Eager to continue his education, he applied to URI. His family’s credit was so bad he asked his landscaper boss to co-sign for a college loan. Instead, his boss offered to loan him the money, without interest, and Rogers agreed to work during summers and college breaks to pay off the debt. They shook hands. “I love it here,” says Rogers, who transferred to URI in 2015. “Just like home—close to the beach.”

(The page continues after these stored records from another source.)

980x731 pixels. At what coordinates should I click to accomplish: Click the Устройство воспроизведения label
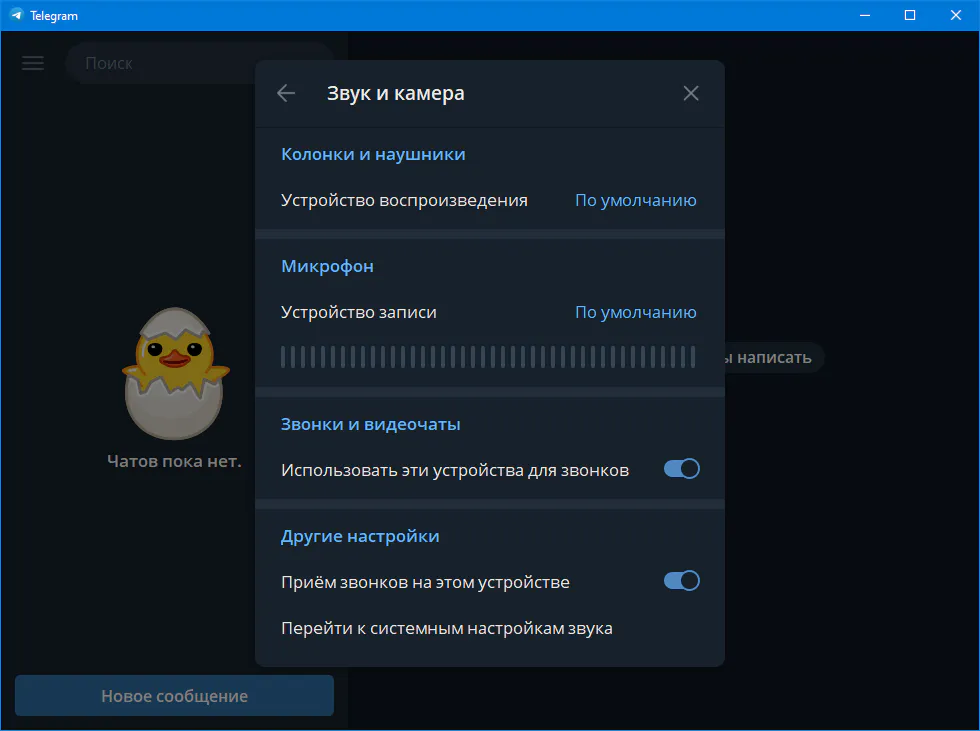point(404,200)
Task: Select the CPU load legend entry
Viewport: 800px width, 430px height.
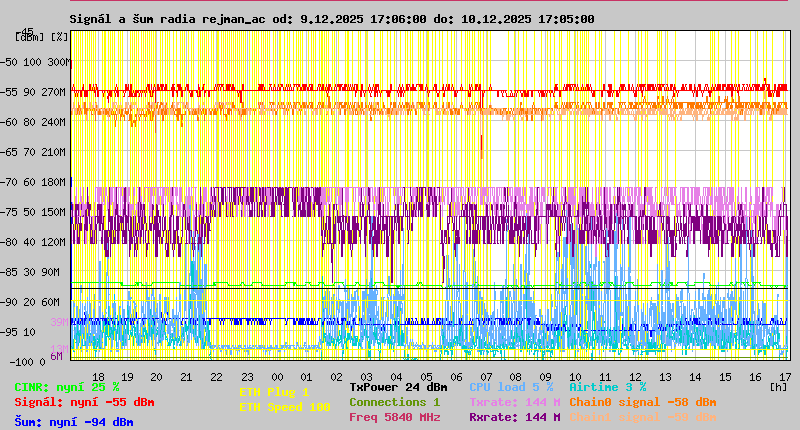Action: pos(510,387)
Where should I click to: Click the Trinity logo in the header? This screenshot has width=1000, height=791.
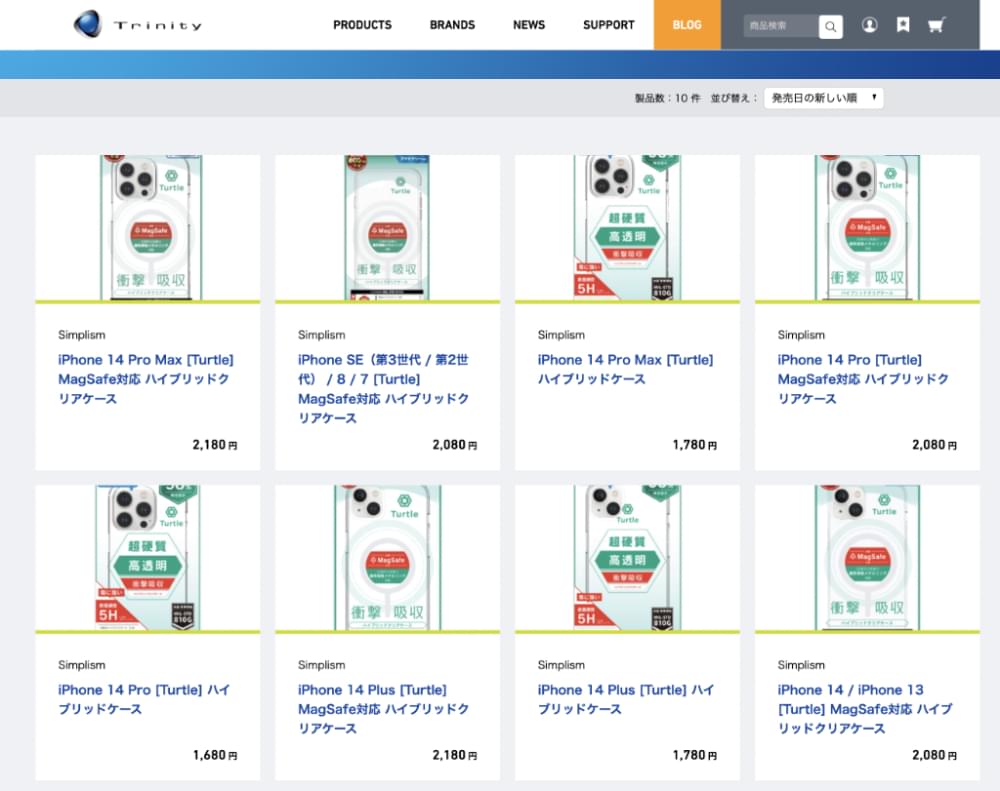point(137,25)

Rogers was asleep in his off-campus apartment on a Sunday morning last April when his mother, barely able to speak between tears, called with the sad news. “I remember feeling like I got the wind knocked out of me and thinking to myself he’s actually gone,” says Rogers. “The thought of never being able to see or talk to him again was terrible.” Taking on the role as head of household again, Rogers went back to Monmouth to pick out a casket.
He could’ve folded with grief, but knew his father would object. Last spring, not long after his father’s death, he walked at the URI graduation, even though he was short four credits. Over the summer, he worked 12-hour days under a beating sun laying bricks to pay down his debt as another worry loomed: How to pay for his last URI class. “I was freaking out,” he says. “The money wasn’t there.”
One day, he got an email about Herman’s scholarship from Adam Roth, director of the Harrington School of Communication and Media, where Rogers is studying for a bachelor’s degree in communications. (Herman graduated from URI in 1999 with a degree in journalism.)
“One thing I will always remember about my father was his fight,” Rogers wrote in his application. “He was really sick for a really long time. He could have easily given in and died a long time ago, but he didn’t. He used to always tell me that seeing my brother, sister and me grow up was worth the pain and suffering he was going through. We were what kept him going.”
At the event with Herman, Rogers and the other scholarship recipients—three more this semester and three last spring—gathered around a table to share their stories of loss and tenacity. Herman’s father died when he was 4; his mother when he was 12.
“Losing a parent is probably one of the most devastating things that can happen to someone,” says Rogers. “It takes a little while to set in, then you deal with it. You never really get over it. You cope.”